Sessizliğin Köyü: Gökova Mahallesi
Mahalle muhtarının açıklamalarına göre, bu durum uzun yıllardır devam ediyor ve nesilden nesile aktarılıyor. "Her hanede birden fazla sağır ve dilsiz vatandaşımız var. Bu durum nesilden nesile devam ediyor. Yeni doğan çocuklar da aynı şekilde dünyaya geliyor," diyen muhtar, durumun vahametini gözler önüne seriyor. Bu durum, akıllara genetik bir rahatsızlık ihtimalini getiriyor. Uzmanlar, konuyla ilgili detaylı bir araştırma yapılması gerektiğini belirtiyor.
Mahallede yaşayan insanların birbirleriyle iletişim kurma biçimleri de oldukça ilginç. İşaret dili, mahalledeki ortak iletişim aracı haline gelmiş durumda. Komşular, akrabalar ve hatta çocuklar bile işaret diliyle anlaşarak günlük yaşamlarını sürdürüyorlar.
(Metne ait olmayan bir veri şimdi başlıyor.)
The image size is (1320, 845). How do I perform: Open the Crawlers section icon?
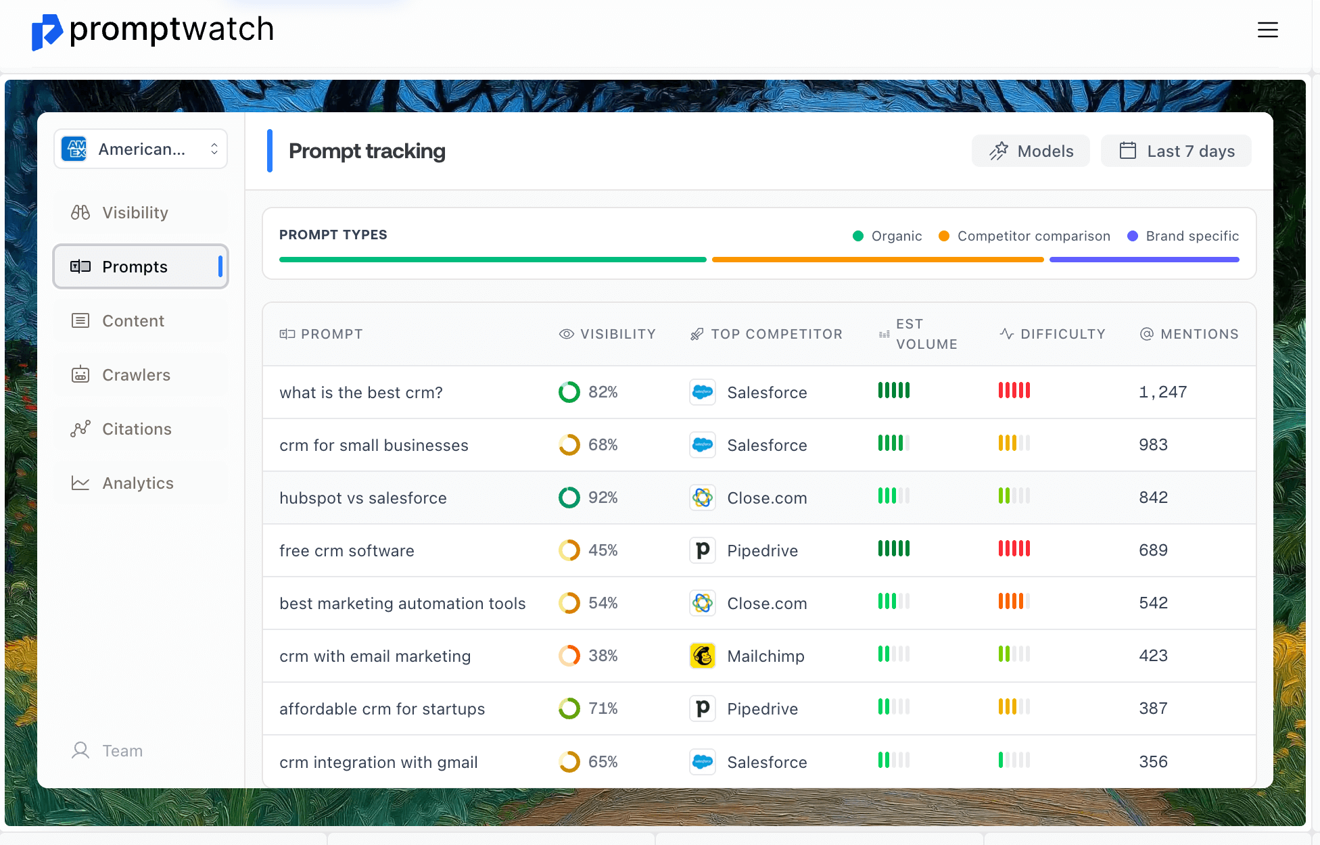[x=80, y=375]
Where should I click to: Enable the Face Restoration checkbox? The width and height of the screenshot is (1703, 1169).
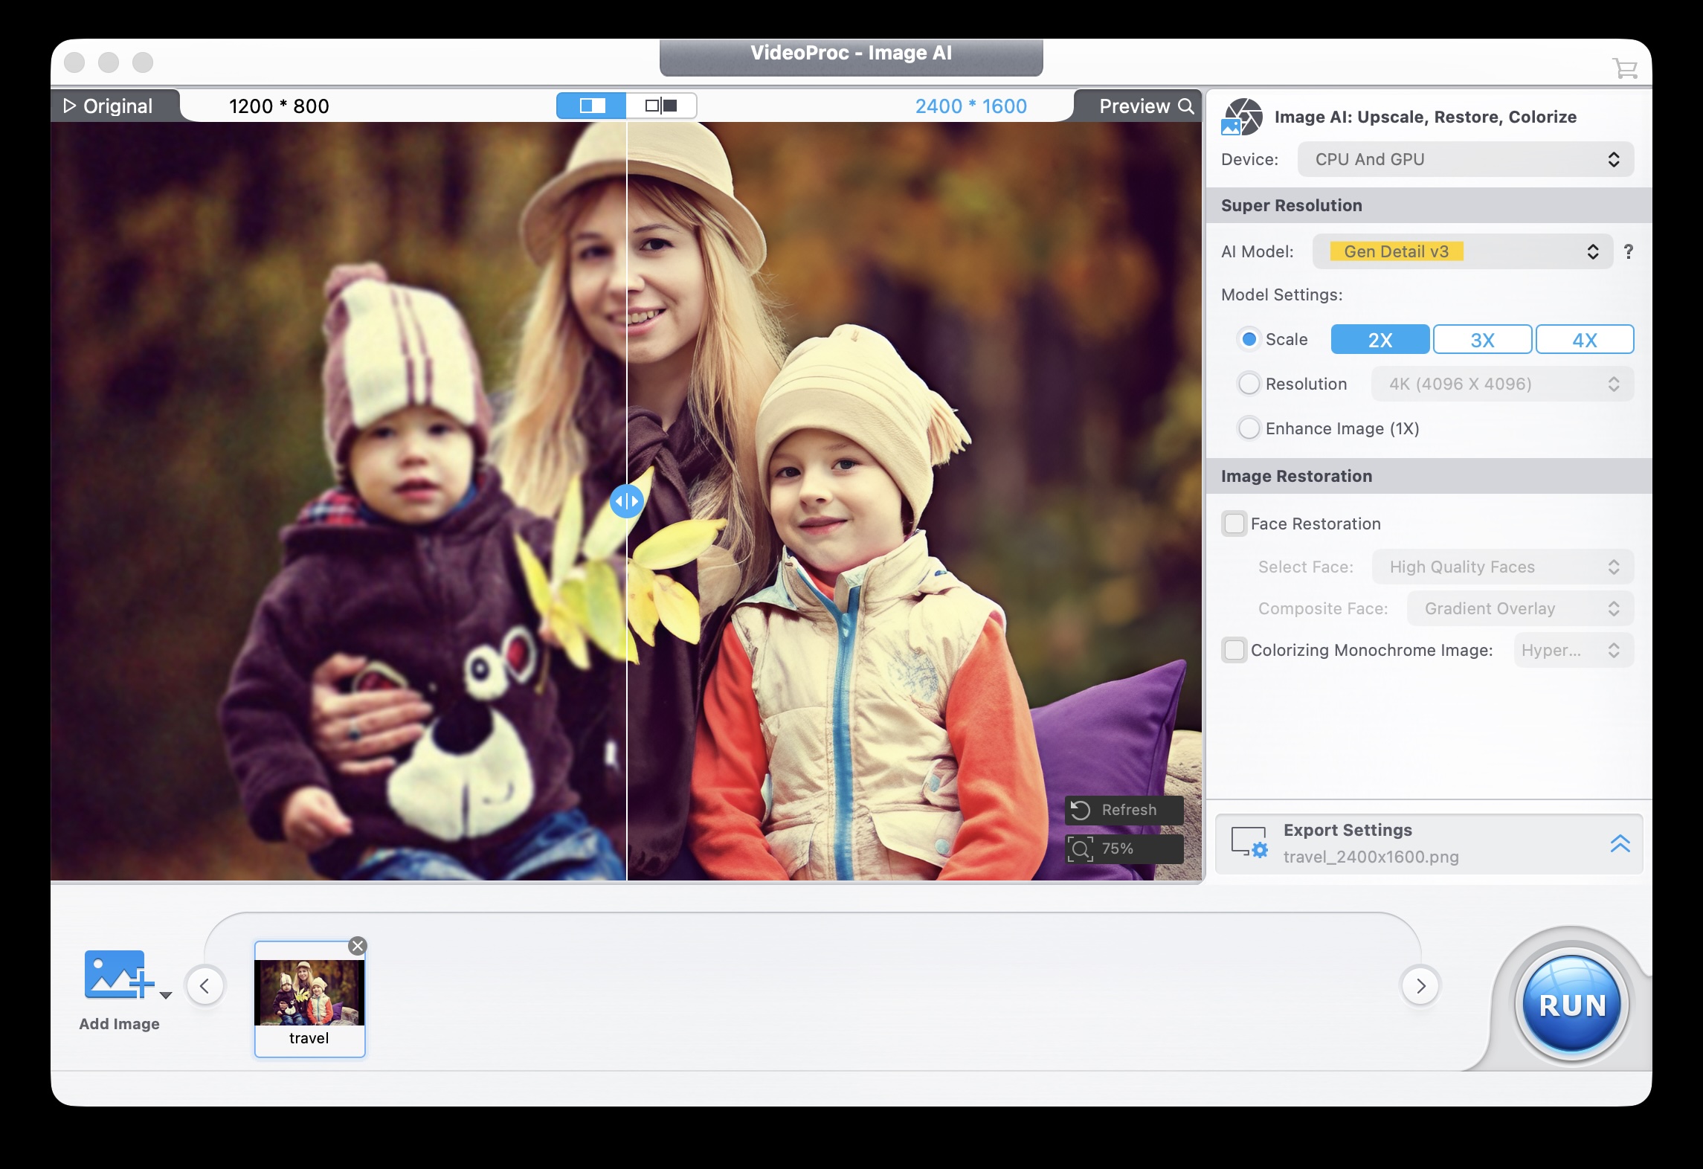[1234, 524]

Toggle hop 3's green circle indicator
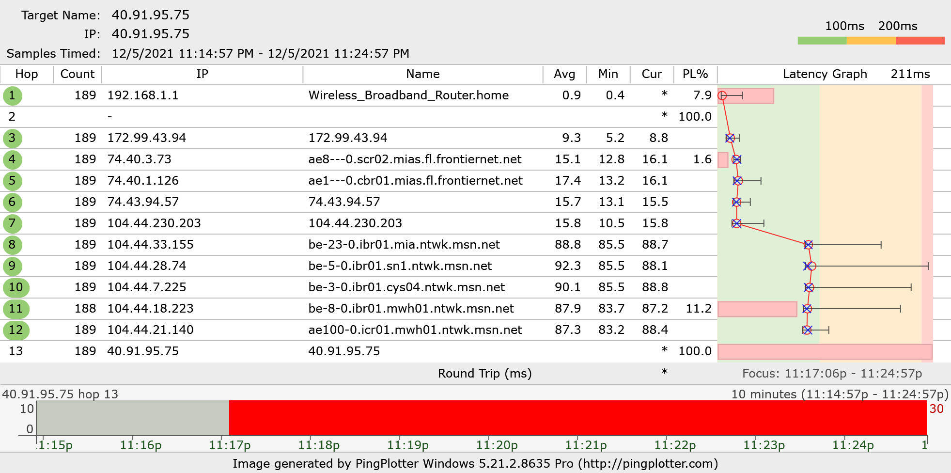click(x=13, y=138)
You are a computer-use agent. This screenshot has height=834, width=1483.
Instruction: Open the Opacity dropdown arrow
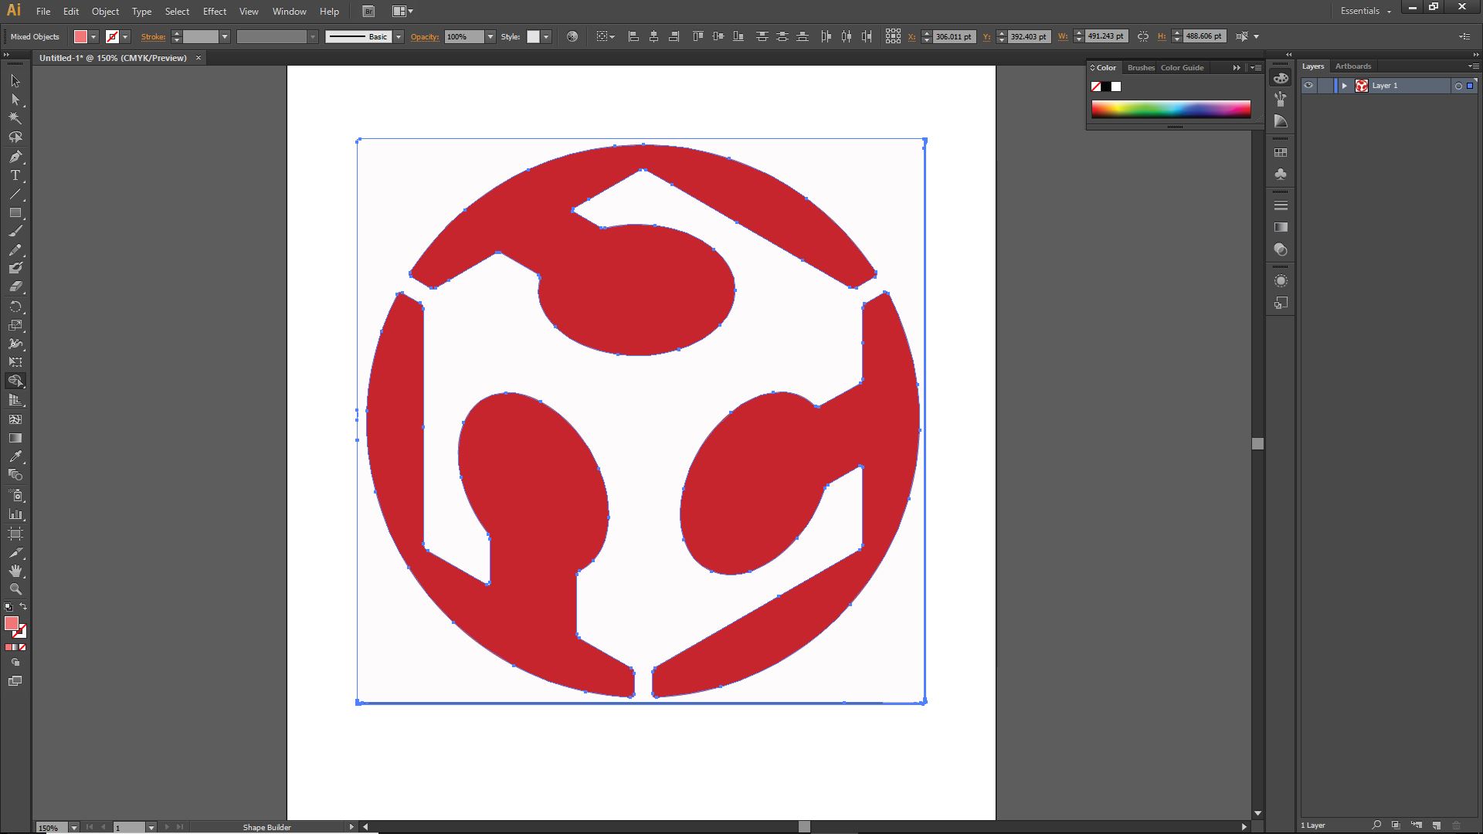point(490,36)
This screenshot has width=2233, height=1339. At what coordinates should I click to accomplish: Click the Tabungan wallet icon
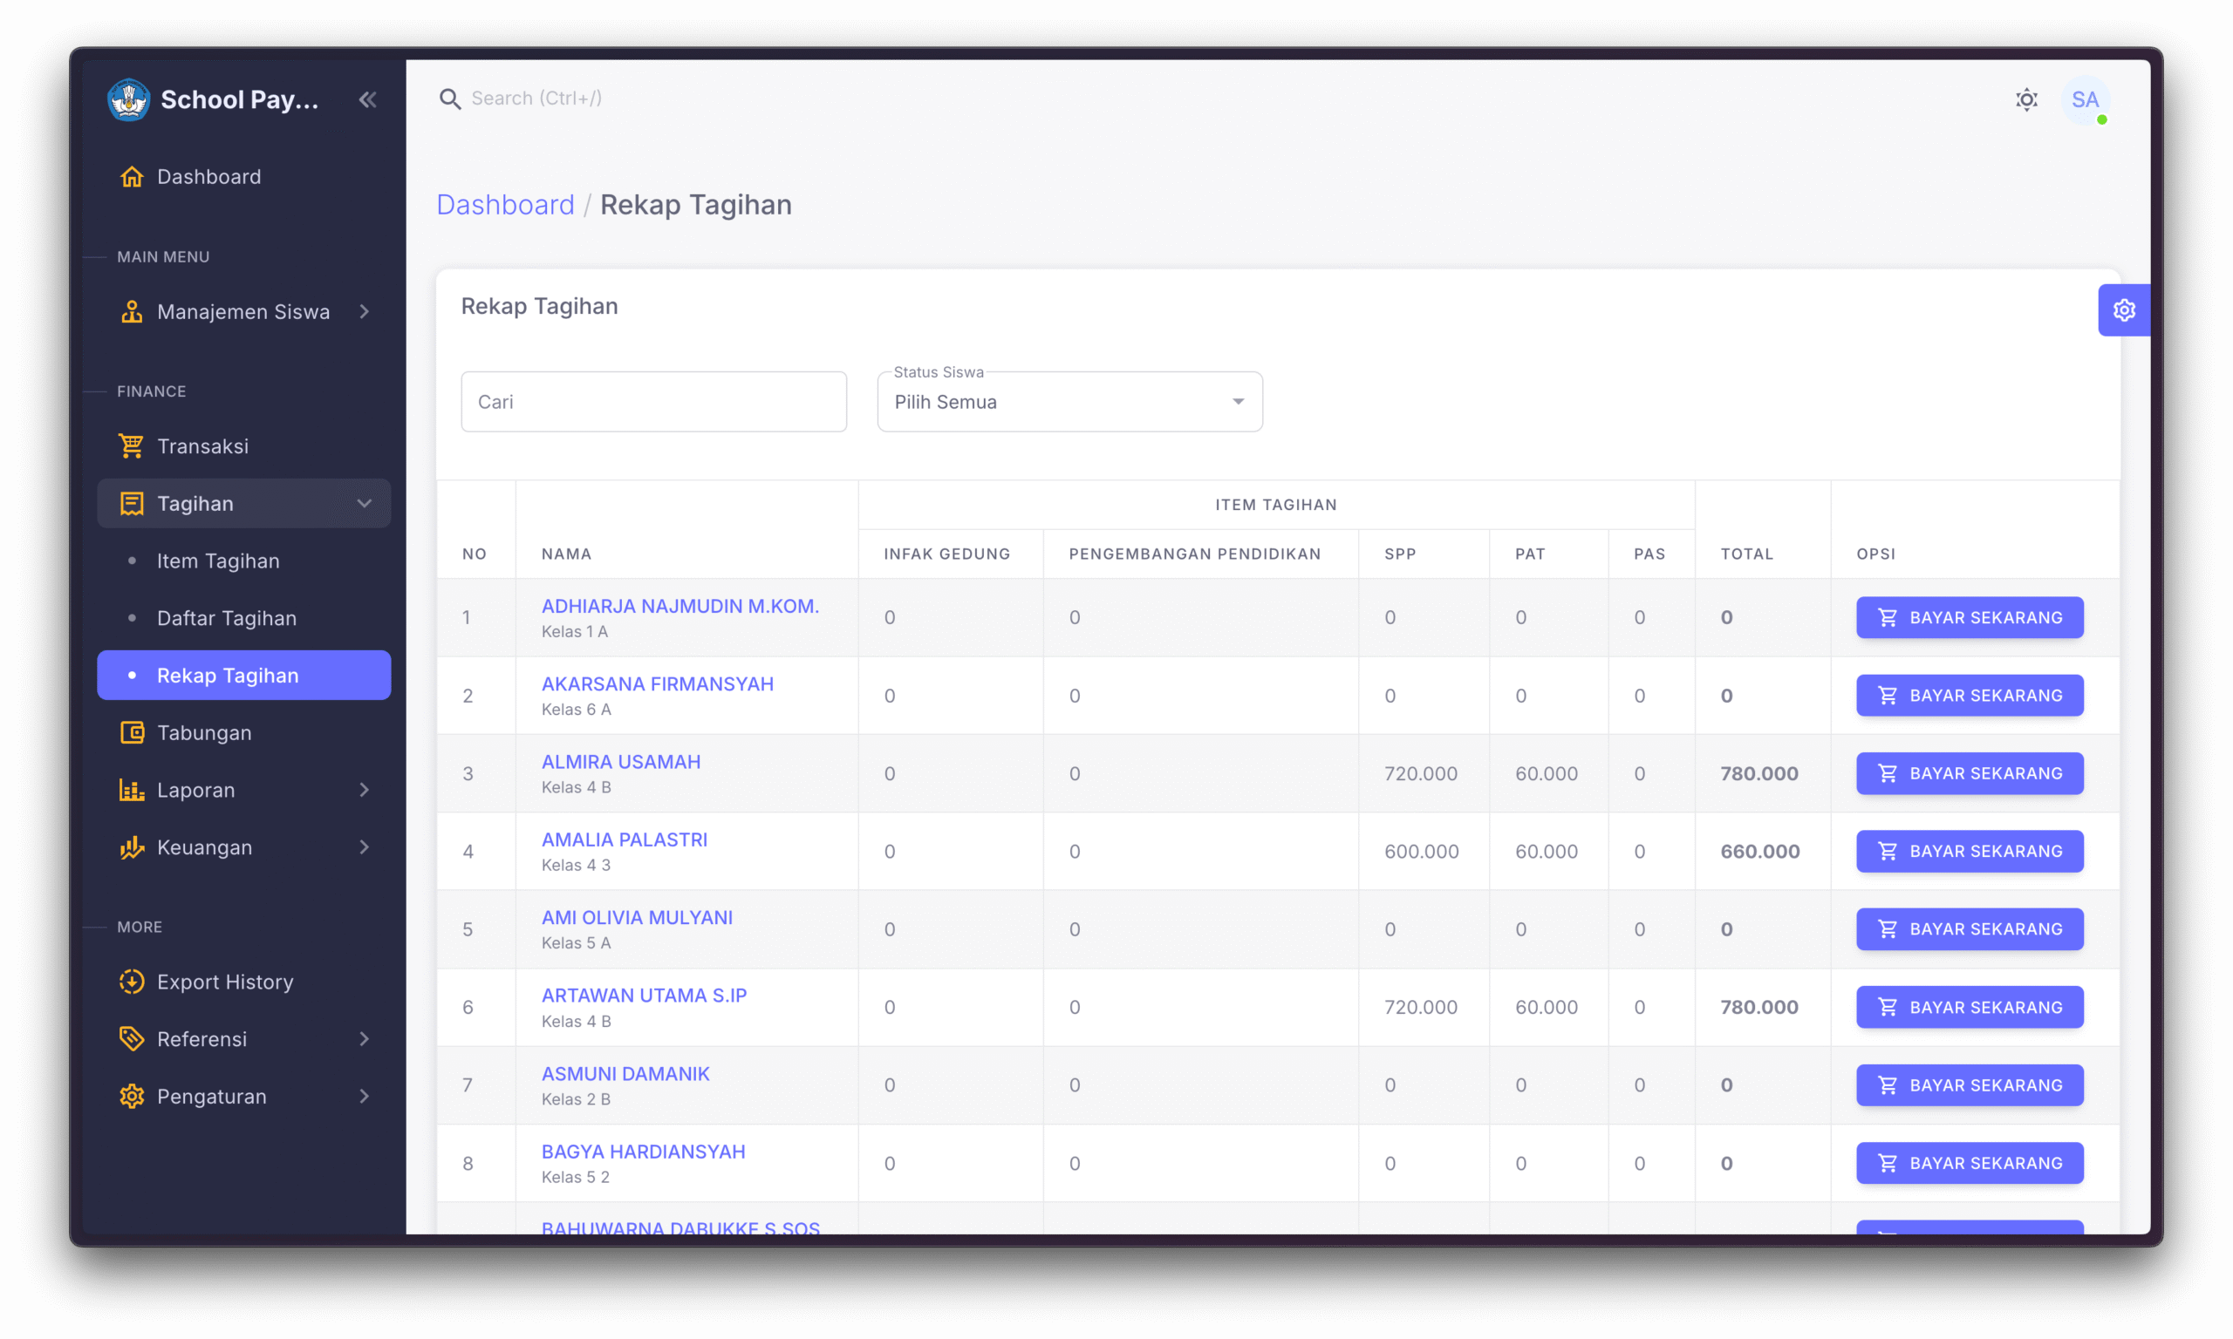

Bu durum, mahallede kendine özgü bir kültürün oluşmasına da zemin hazırlamış.
Peki, bu durumun nedeni ne olabilir? İşte akıllara gelen olası senaryolar:
- Genetik Faktörler: Ailelerde görülen genetik mutasyonlar, işitme ve konuşma engeline yol açabilir.
- Çevresel Faktörler: Hamilelik döneminde yaşanan olumsuz çevresel etkiler, bebeklerin işitme duyusunu etkileyebilir.
- Akaba Evlilikleri: Akraba evlilikleri, genetik hastalıkların ortaya çıkma riskini artırabilir.
Yetkililerden Çözüm Bekleniyor
Mahalle sakinleri, bu durumun çözümü için yetkililerden yardım bekliyor. Özellikle yeni doğan bebeklerin erken teşhis ve tedavi imkanlarından yararlanabilmesi için gerekli adımların atılması büyük önem taşıyor. Ayrıca, mahalledeki eğitim olanaklarının iyileştirilmesi ve işaret dili eğitiminin yaygınlaştırılması da mahalle sakinlerinin yaşam kalitesini artıracaktır.
Sessiz Bir Çığlık
Gökova Mahallesi'nde yaşanan bu durum, aslında bir sessiz çığlık niteliğinde. Türkiye'de eşi benzeri görülmemiş bu durumun çözümü için toplum olarak duyarlı olmalı ve gerekli adımları atmalıyız. Unutmayalım ki, her bireyin sağlıklı bir yaşam sürme hakkı vardır ve bu hak, işitme engelli vatandaşlarımız için de geçerlidir. Mahalledeki sessizliğin bozulması ve umut dolu bir geleceğe kavuşulması için hep birlikte çalışmalıyız.